Un Dio che sacrificasse gli esseri umani per un grande disegno, fosse pure il migliore possibile, non è certo il Dio che ci ha rivelato Gesù Cristo. Dio è padre, «eterno Padre», e se il suo Figlio si è fatto uomo, è per l’immensa compassione del cuore del Padre. Dio è Padre ed è pastore, e quale pastore darebbe per persa anche una sola pecora, pensando che intanto gliene restano molte? No, questo dio cinico e spietato non esiste. Non è questo il Dio che noi «lodiamo» e «proclamiamo Signore».
Il buon samaritano, quando incontrò quel poveretto mezzo morto sul bordo della strada, non gli fece un discorso per spiegargli il senso di quanto gli era accaduto, magari per convincerlo che in fondo era per lui un bene. Il samaritano, mosso da compassione, si chinò su quell’estraneo trattandolo come un fratello e si prese cura di lui facendo tutto quanto era nelle sue possibilità (cfr Lc 10,25-37).

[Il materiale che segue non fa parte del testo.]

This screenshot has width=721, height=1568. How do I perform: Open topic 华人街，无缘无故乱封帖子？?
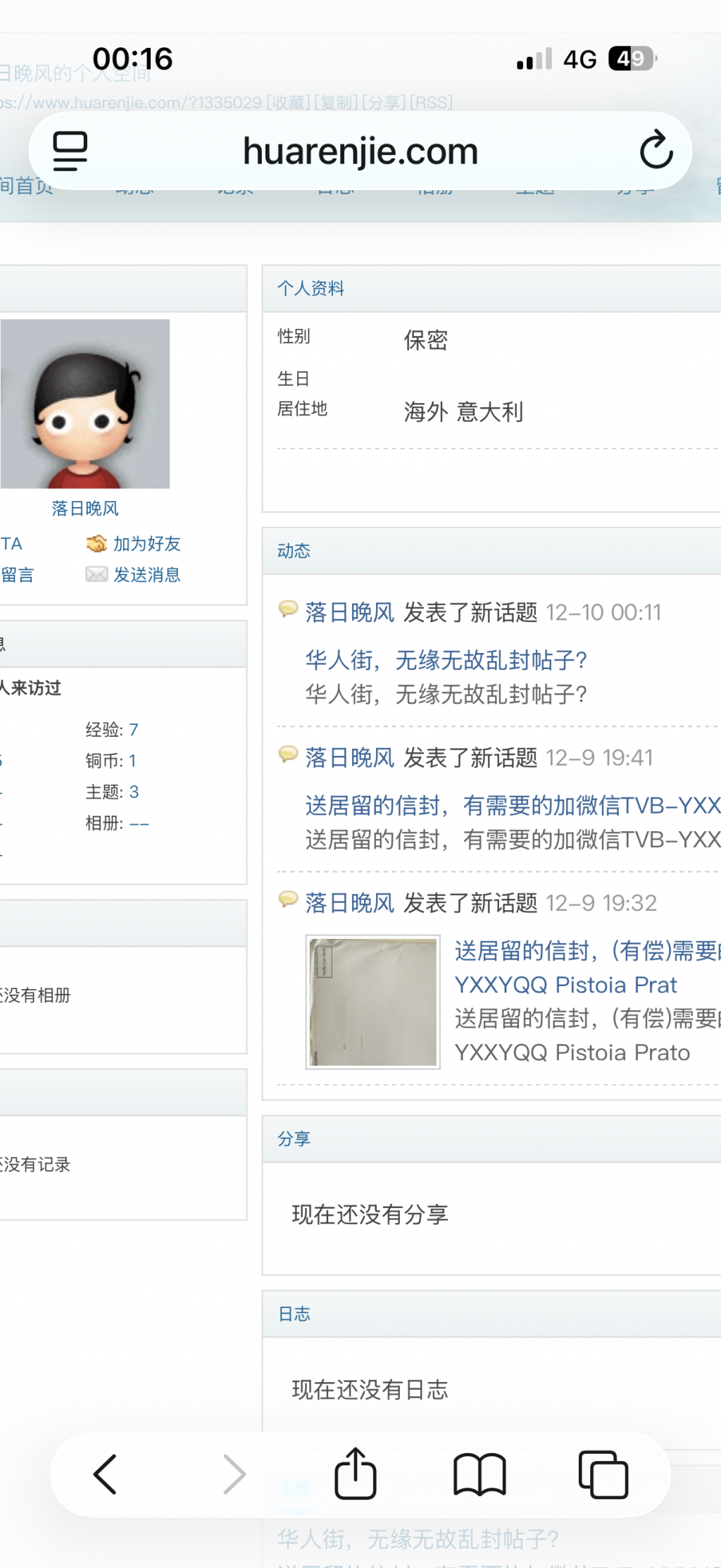pos(446,660)
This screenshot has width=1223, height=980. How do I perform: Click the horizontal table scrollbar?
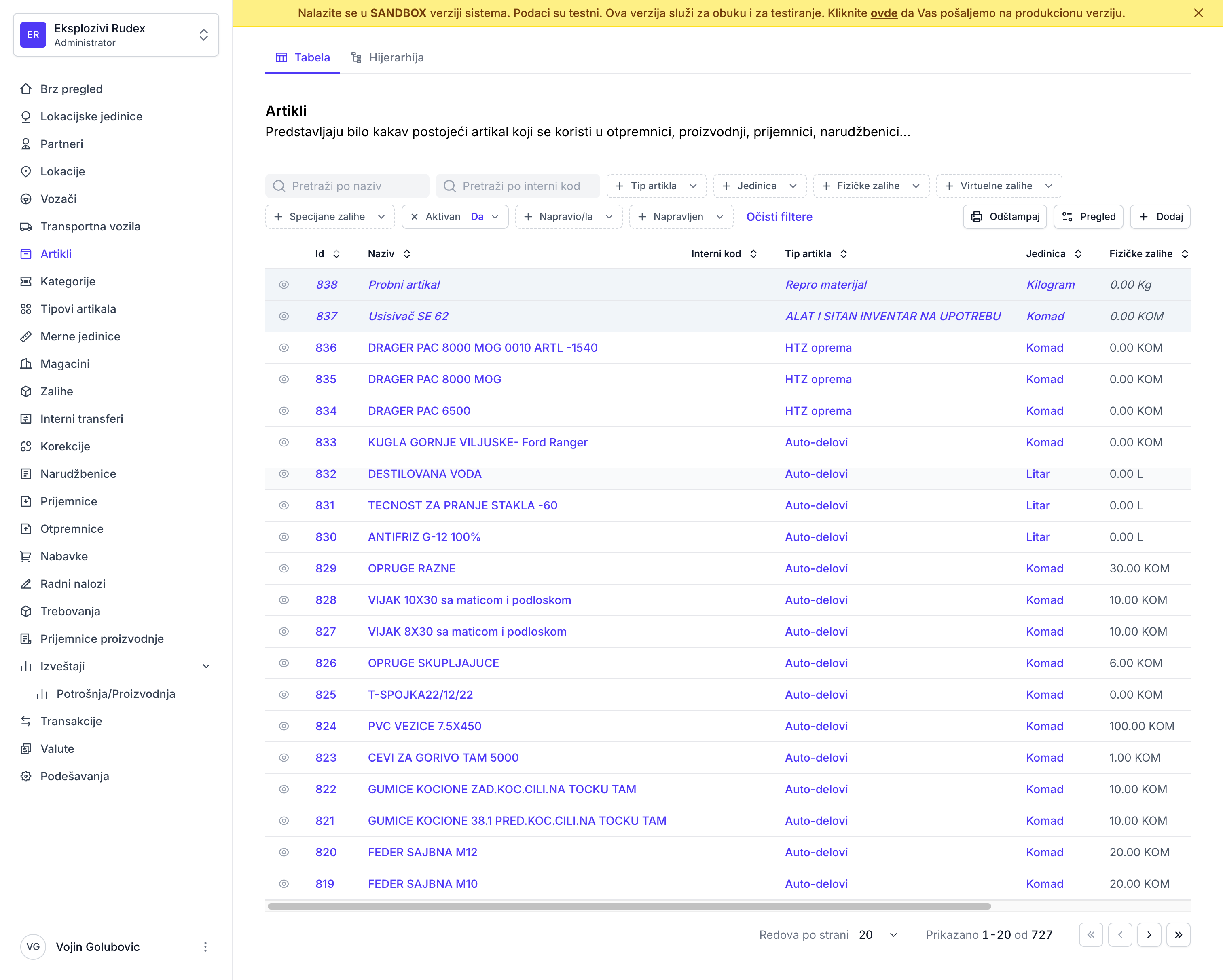click(629, 906)
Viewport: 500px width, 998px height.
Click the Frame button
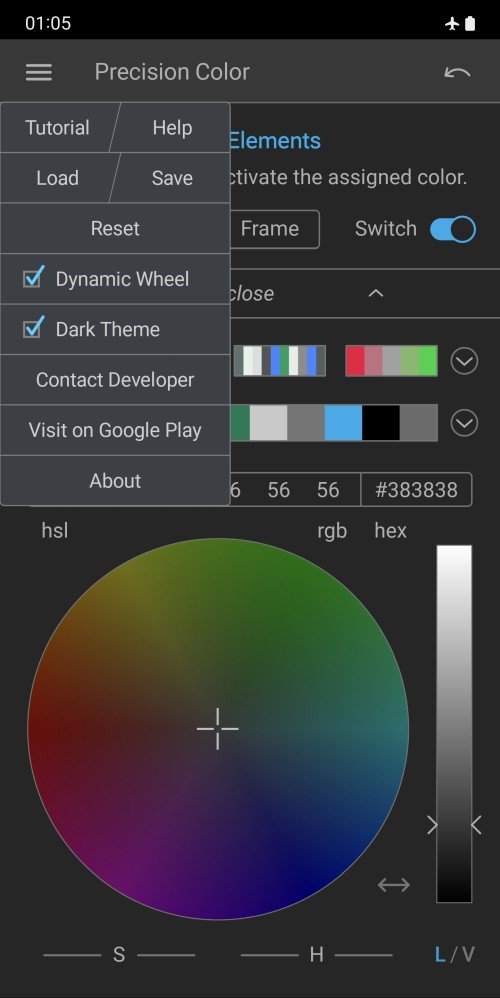coord(270,228)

Qui, sì, forse possiamo trovare un “senso” di questo dramma che è la pandemia, come di altri flagelli che colpiscono l’umanità: quello di suscitare in noi la compassione e provocare atteggiamenti e gesti di vicinanza, di cura, di solidarietà, di affetto.
È ciò che è successo e succede anche a Roma, in questi mesi; e soprattutto di questo, stasera, rendiamo grazie a Dio. Rendiamo grazia a Dio per le cose buone accadute nella nostra città durante il lockdown e, in generale, nel tempo della pandemia, che purtroppo non è ancora finito. Sono tante le persone che, senza fare rumore, hanno cercato di fare in modo che il peso della prova risultasse più sopportabile. Con il loro impegno quotidiano, animato da amore per il prossimo, hanno realizzato quelle parole dell’inno Te Deum: «Ogni giorno ti benediciamo, lodiamo il tuo nome per sempre». Perché la benedizione e la lode che Dio più gradisce è l’amore fraterno.

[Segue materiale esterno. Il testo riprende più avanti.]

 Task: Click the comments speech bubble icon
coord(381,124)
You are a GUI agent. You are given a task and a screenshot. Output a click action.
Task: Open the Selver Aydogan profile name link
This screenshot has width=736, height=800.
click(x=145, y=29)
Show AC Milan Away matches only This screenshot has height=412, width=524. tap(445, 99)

Gli operatori sanitari – medici, infermiere, infermieri, volontari – si trovano in prima linea, e per questo sono in modo particolare nelle nostre preghiere e meritano la nostra riconoscenza; come pure tanti sacerdoti, religiose e religiosi, che si sono prodigati con generosità e dedizione. Ma stasera il nostro grazie si estende a tutti coloro che si sforzano ogni giorno di mandare avanti nel modo migliore la propria famiglia e a coloro che si impegnano nel proprio servizio al bene comune. Pensiamo ai dirigenti scolastici e agli insegnanti, che ricoprono un ruolo essenziale nella vita sociale e che devono affrontare una situazione molto complessa. Pensiamo anche con gratitudine ai pubblici amministratori che sanno valorizzare tutte le buone risorse presenti nella città e nel territorio, che sono distaccati dagli interessi privati e anche da quelli del loro partito. Perché? Perché cercano davvero il bene di tutti, il bene comune, il bene a partire dai più svantaggiati.

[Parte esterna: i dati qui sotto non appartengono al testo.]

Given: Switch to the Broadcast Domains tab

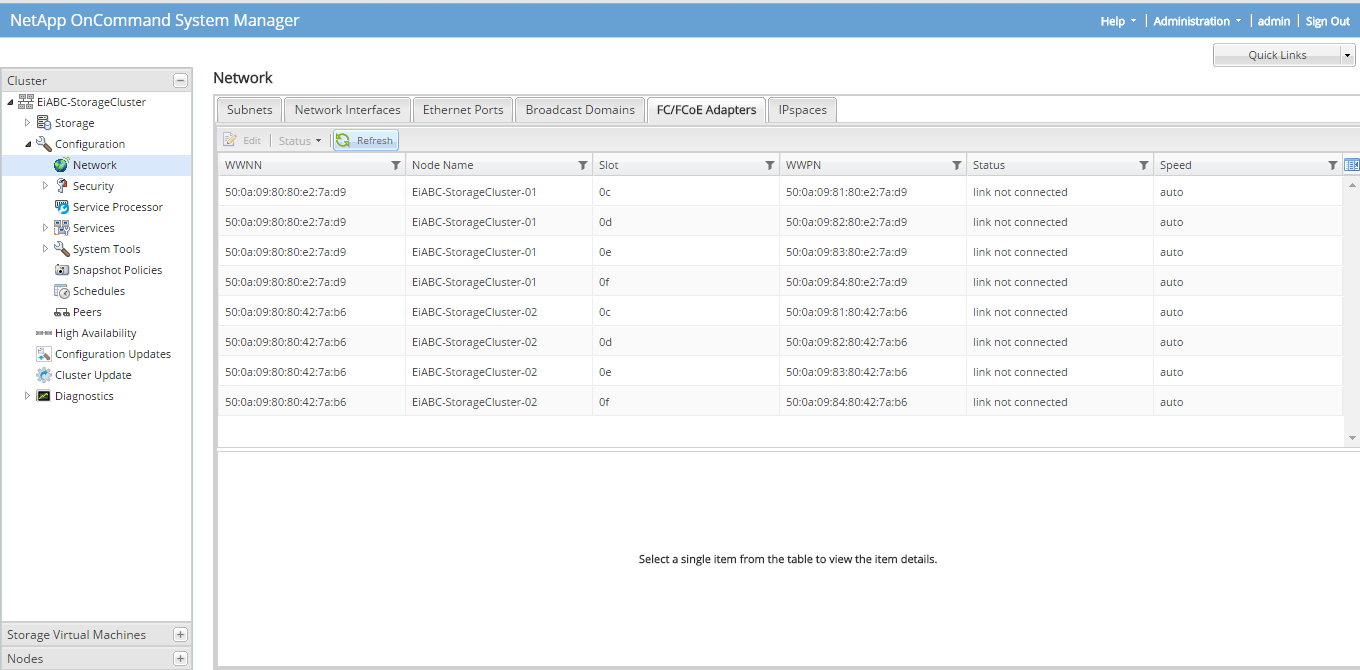Looking at the screenshot, I should [580, 110].
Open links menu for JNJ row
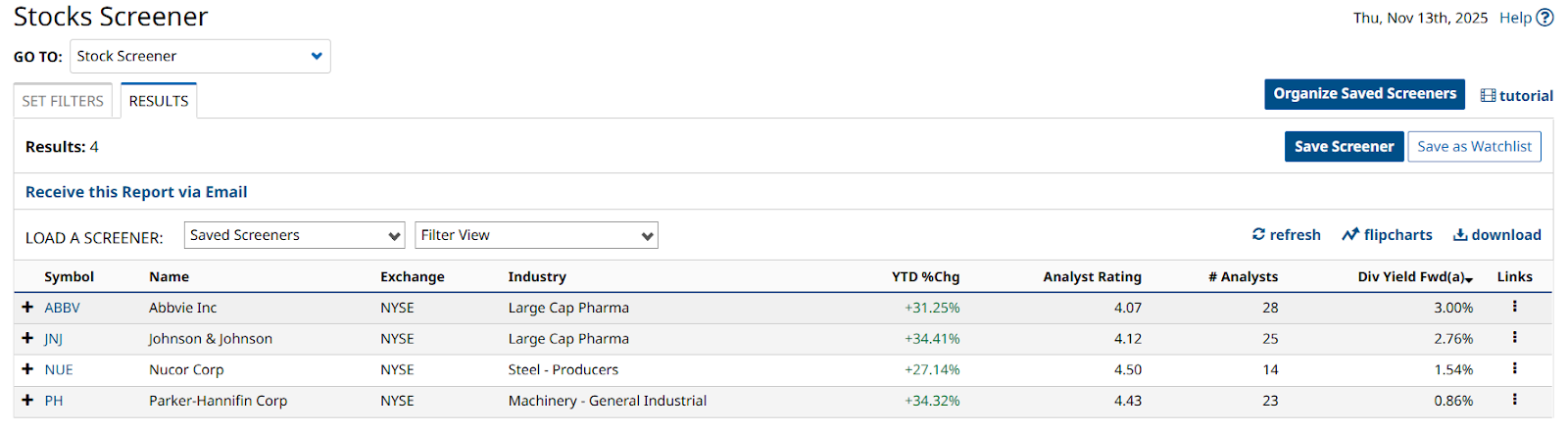The height and width of the screenshot is (433, 1568). pos(1514,338)
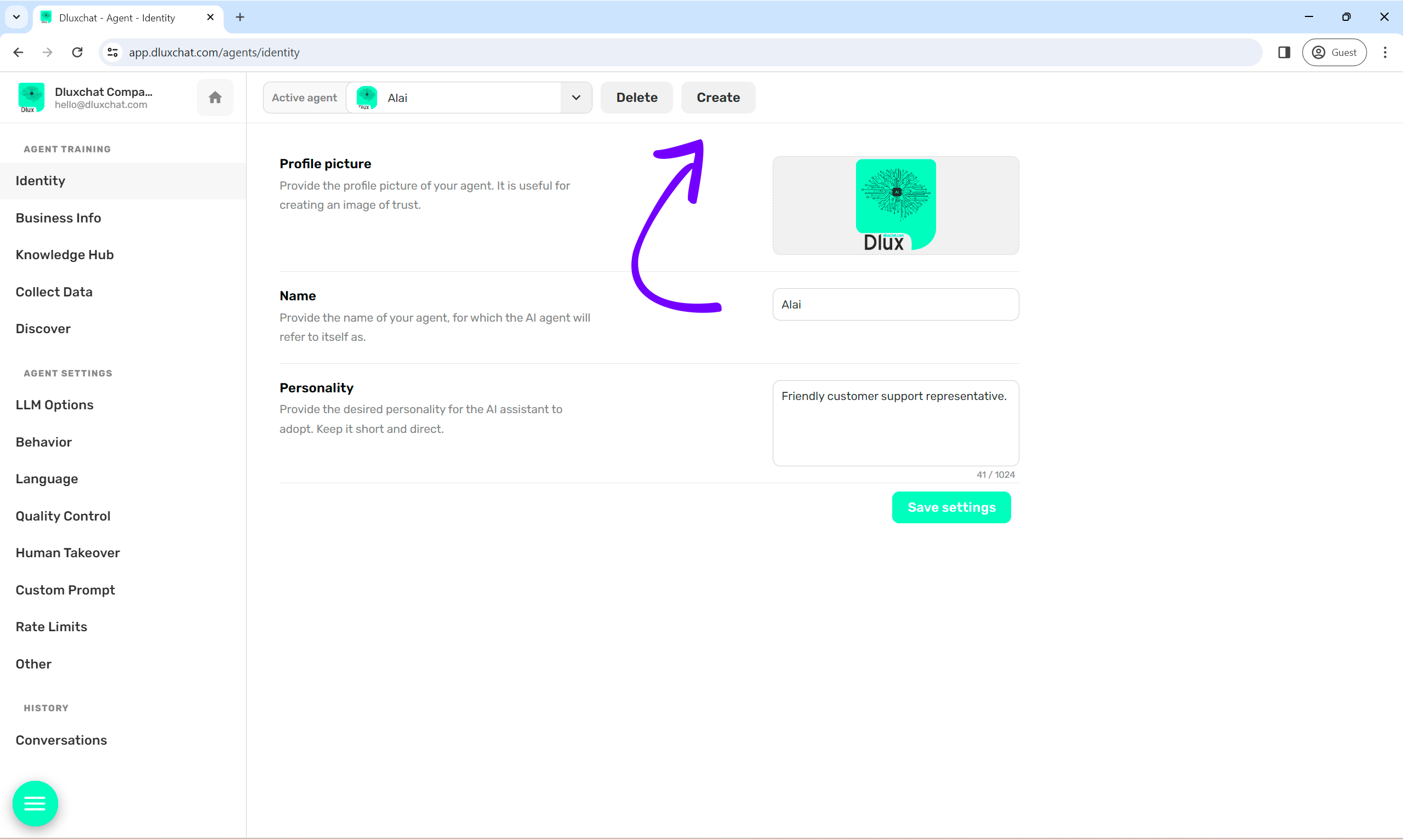
Task: Click the agent profile picture upload area
Action: click(x=896, y=205)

Tutto questo non può avvenire senza la grazia, senza la misericordia di Dio. Noi – lo sappiamo bene per esperienza – nei momenti difficili siamo portati a difenderci – è naturale –, siamo portati a proteggere noi stessi e i nostri cari, a tutelare i nostri interessi… Come è possibile allora che tante persone, senza altra ricompensa che quella di fare il bene, trovino la forza di preoccuparsi degli altri? Che cosa le spinge a rinunciare a qualcosa di sé, della propria comodità, del proprio tempo, dei propri beni, per darlo agli altri? In fondo in fondo, anche se loro stesse non ci pensano, le spinge la forza di Dio, che è più potente dei nostri egoismi. Per questo, questa sera diamo lode a Lui, perché crediamo e sappiamo che tutto il bene che giorno per giorno si compie sulla terra viene, alla fine, da Lui, viene da Dio. E guardando al futuro che ci attende, nuovamente imploriamo: «Sia sempre con noi la tua misericordia, in te abbiamo sperato». In te è la nostra fiducia e la nostra speranza.